Once at Greenbriar, Mrs. Thomas received PT five days a week. They encouraged her to be up and about for specific periods throughout the day. When she was in her room, her legs were elevated to promote circulation and healing.

All was well until about day 14, when she became agitated, saying that she "needed to take care of some business." She fully intended to leave against medical advice. And that's where the Care Map kicked in. Adjustments were made, and Greenbriar's staff worked with Mrs. Thomas so that she felt free to address her business, leaving her confident that she remained in charge of her life. As a result, when she was discharged after nearly a six-week stay, she was able to resume her life where she had left off. She'd had sufficient time to practice climbing stairs at Greenbriar, was better able to understand her medication schedule, and was proficient at the minimal self-care her wound still needed after practicing with the nursing staff.

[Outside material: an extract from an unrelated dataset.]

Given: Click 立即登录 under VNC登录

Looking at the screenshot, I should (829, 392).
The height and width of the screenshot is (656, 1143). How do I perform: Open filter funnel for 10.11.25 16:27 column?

Had she gone home when she wanted to, Mrs. Thomas could have injured herself as she tried to cope alone, possibly ending up back at the hospital. The Care Map--the wellness component of her care plan--was her safety net.

"All in all, without the Care Map, somebody could really fail badly from either lack of preparation or from being discharged from subacute too quickly," says Sullivan. "In the dollars and cents of it all, if this is done correctly, the patient won't go back to the hospital, which is a much larger daily cost."

"We used to call it a phaseout, as in 'let's phase us out of their lives,'" notes Field. But now the push is for more than just mobility--it's for the promotion of restored independence. "Basically we're teaching patients how to seek out the services they need or acquire their medicine on their own so we can make sure they've learned these new behaviors and can maintain and use these new skills at home." Field also suggests that, for example, as a subacute patient nears the end of her stay, she have her own bedspread at the facility so that the week before discharge, she can practice making her own bed: "If she's going to trip on her bedspread, let her do it here so we can teach her how to avoid it. The bottom line is that right now, the way things are, we're creating dependent people. We should encourage them to do things for themselves a week before they leave instead of returning home and having problems.